§ **TASK REQUIREMENTS**: Swap "checkbox" for "tick box" in the part of the listing that opens with the line containing "You are a GUI" and runs through the end of the listing, leaving everything else unchanged. Omit the pictures from your answer.

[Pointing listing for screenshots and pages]
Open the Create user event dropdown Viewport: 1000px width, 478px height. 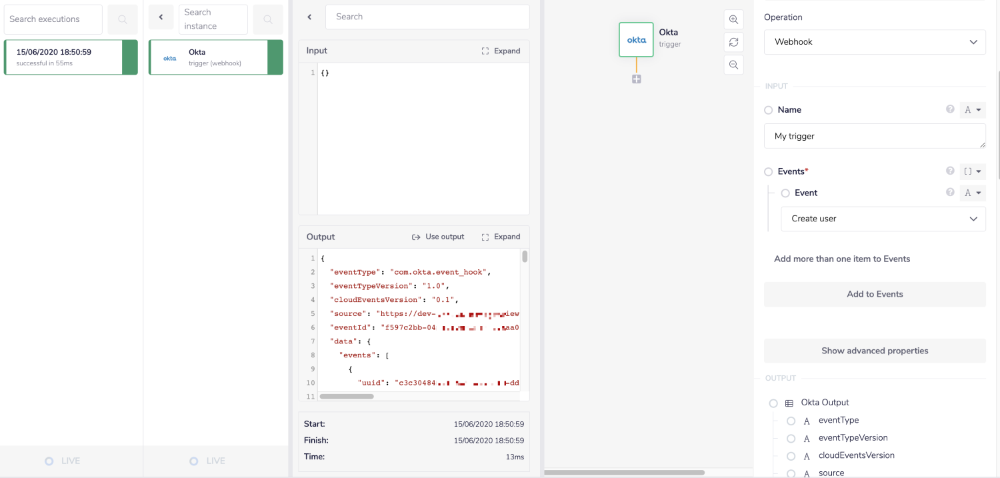pyautogui.click(x=883, y=219)
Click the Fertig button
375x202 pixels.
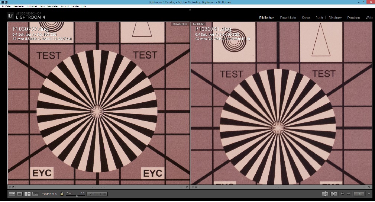pos(359,193)

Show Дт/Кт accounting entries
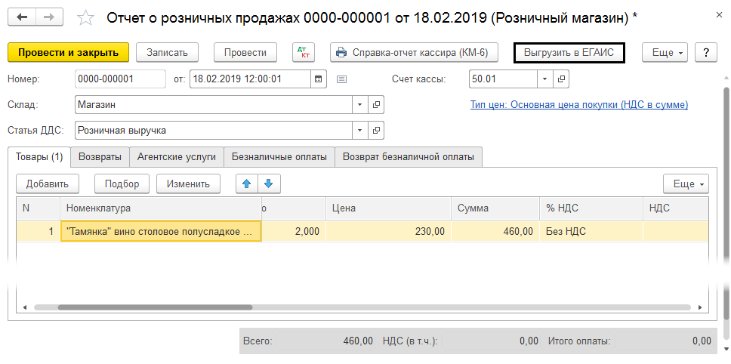click(304, 52)
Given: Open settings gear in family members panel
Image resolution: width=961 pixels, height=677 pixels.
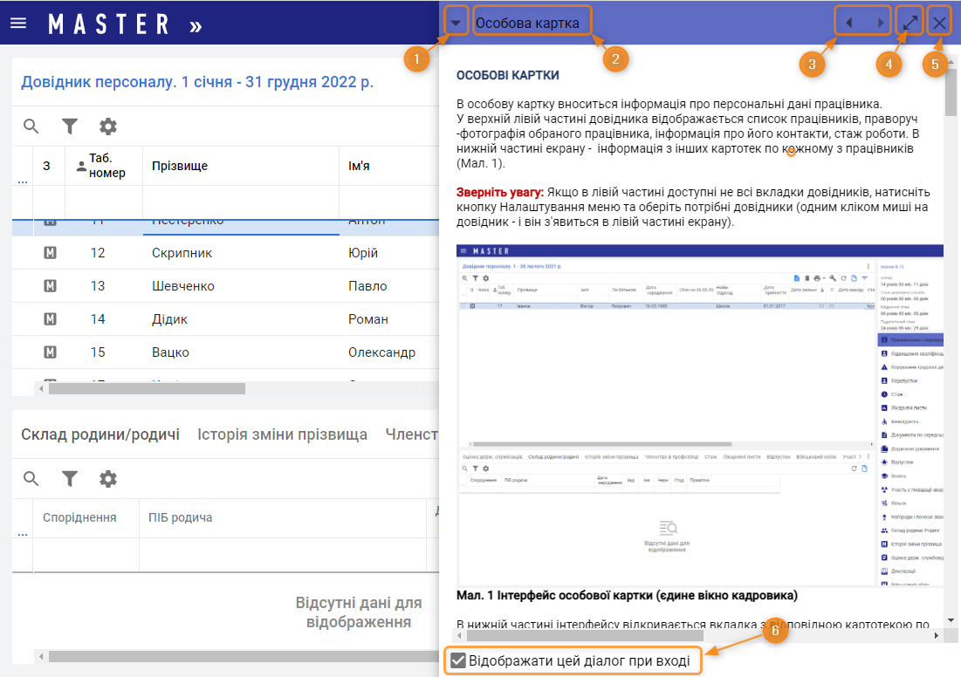Looking at the screenshot, I should (x=108, y=479).
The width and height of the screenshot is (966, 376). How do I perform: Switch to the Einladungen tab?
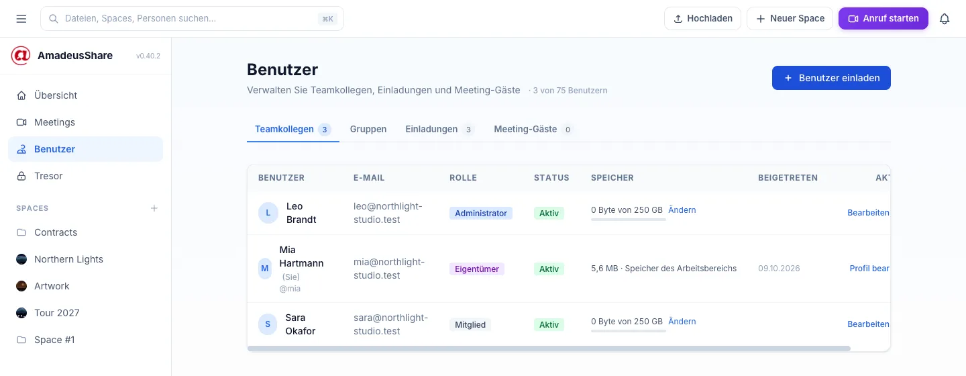click(439, 129)
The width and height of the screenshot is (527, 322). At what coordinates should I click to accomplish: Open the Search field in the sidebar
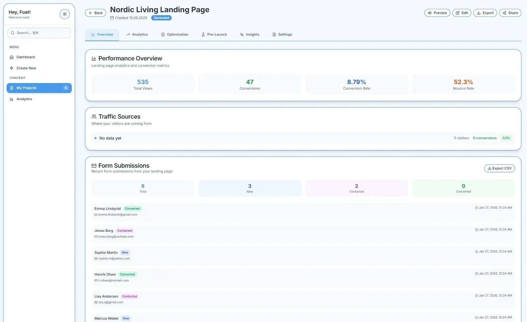39,33
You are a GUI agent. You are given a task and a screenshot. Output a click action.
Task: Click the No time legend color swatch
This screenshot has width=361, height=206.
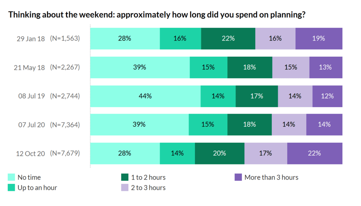11,177
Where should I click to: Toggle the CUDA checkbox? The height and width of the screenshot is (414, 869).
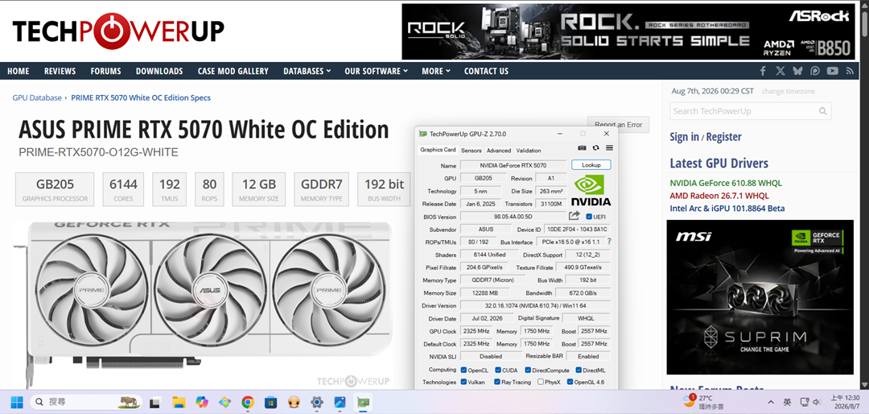coord(498,370)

§ **OUTPUT BELOW**:
You are a GUI agent. You are given a task and a screenshot. Output a click action.
Task: Click the No time legend color swatch
This screenshot has width=361, height=206.
11,177
Where should I click to: Toggle the CUDA tick box? The height and width of the screenshot is (414, 869).
coord(498,370)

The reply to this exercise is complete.